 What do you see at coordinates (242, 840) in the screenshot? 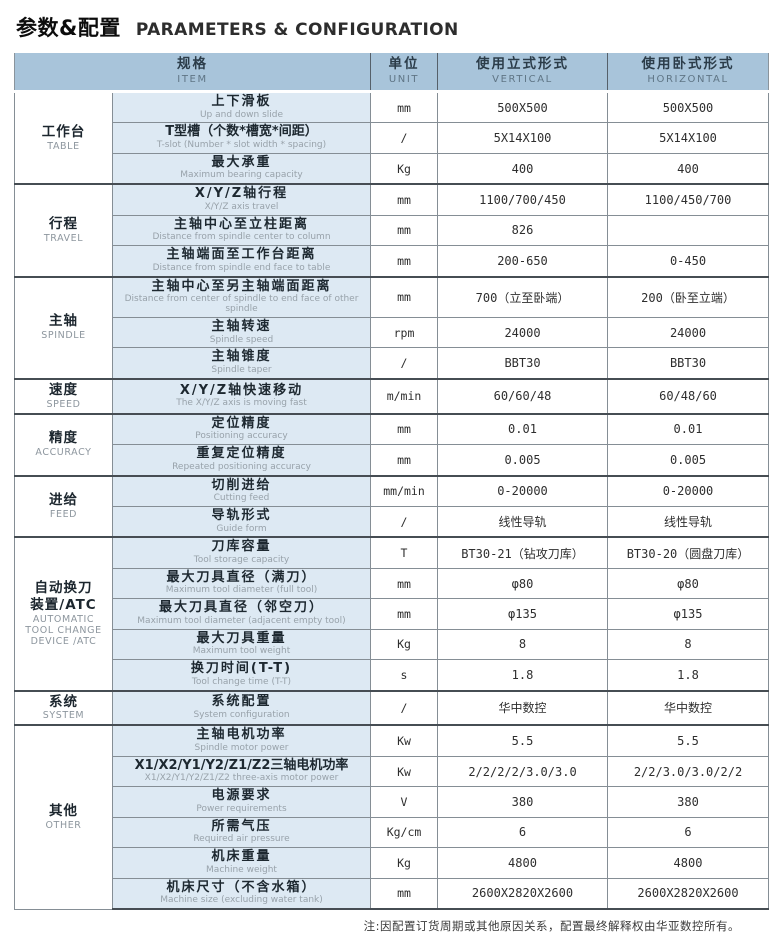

◆ ◆ ◆ ◆ ◆ ◆ ◆

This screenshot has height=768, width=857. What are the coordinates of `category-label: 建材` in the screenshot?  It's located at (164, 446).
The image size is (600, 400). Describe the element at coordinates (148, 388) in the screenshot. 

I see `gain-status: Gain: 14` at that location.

◆ ◆ ◆ ◆ ◆ ◆ ◆

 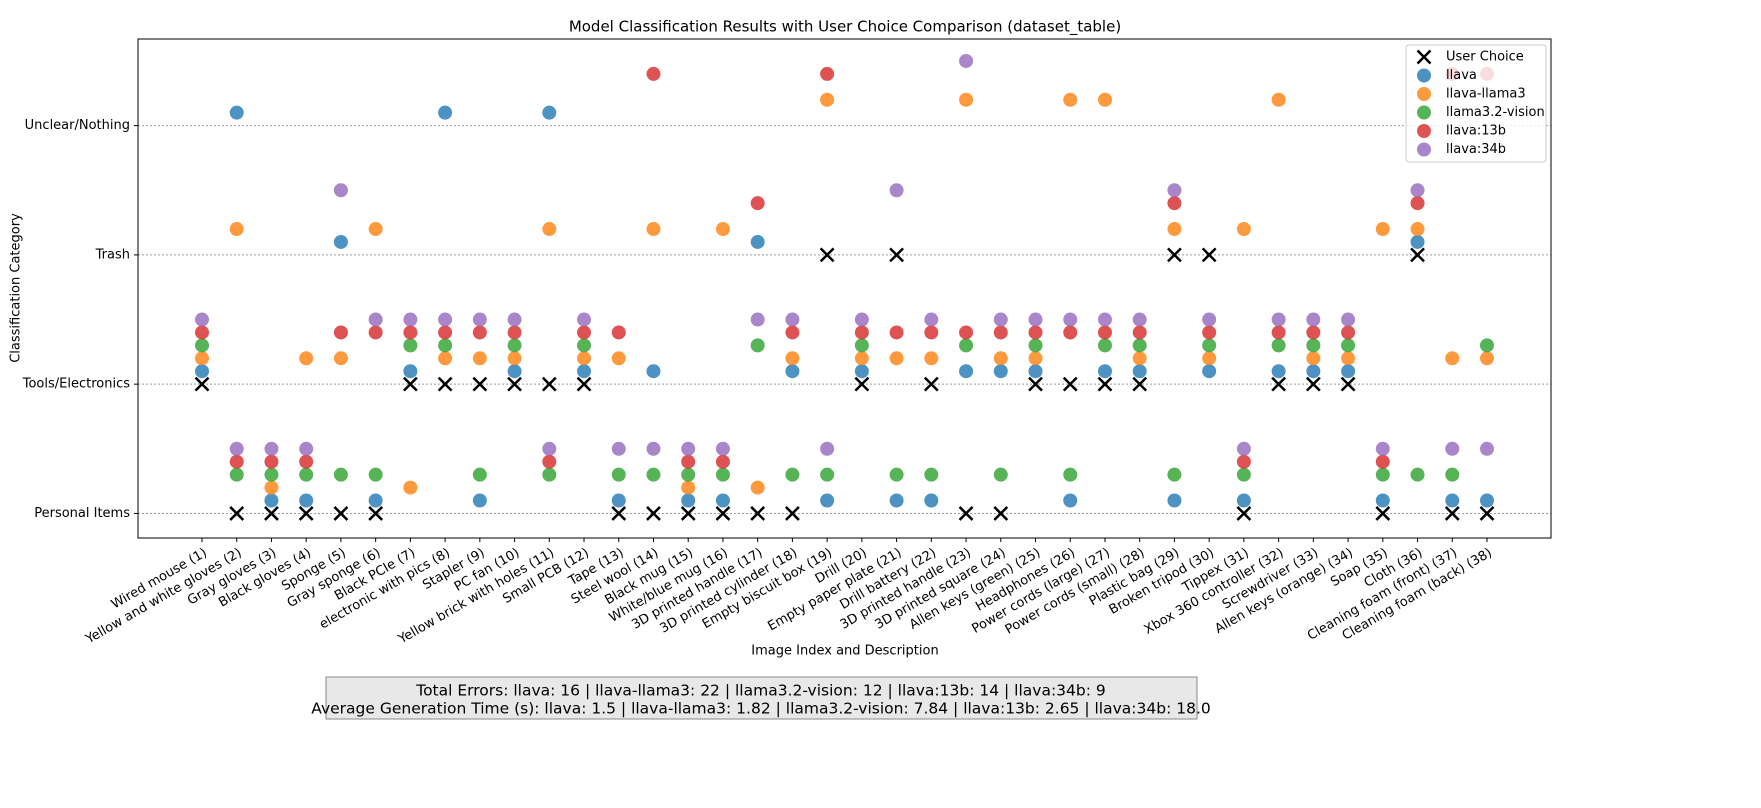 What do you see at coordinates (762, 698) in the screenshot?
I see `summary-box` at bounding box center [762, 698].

◆ ◆ ◆ ◆ ◆ ◆ ◆

→ About this task
Please rename "element" to "item" in the data starting at the line containing "This screenshot has" and ending at the line containing "at that location.", keeping everything else unchanged. Return only those lines.

→ Written reply
This screenshot has height=768, width=857. What are the coordinates of `category-label: 建材` in the screenshot?  It's located at (164, 446).
The image size is (600, 400). Describe the item at coordinates (148, 388) in the screenshot. 

I see `gain-status: Gain: 14` at that location.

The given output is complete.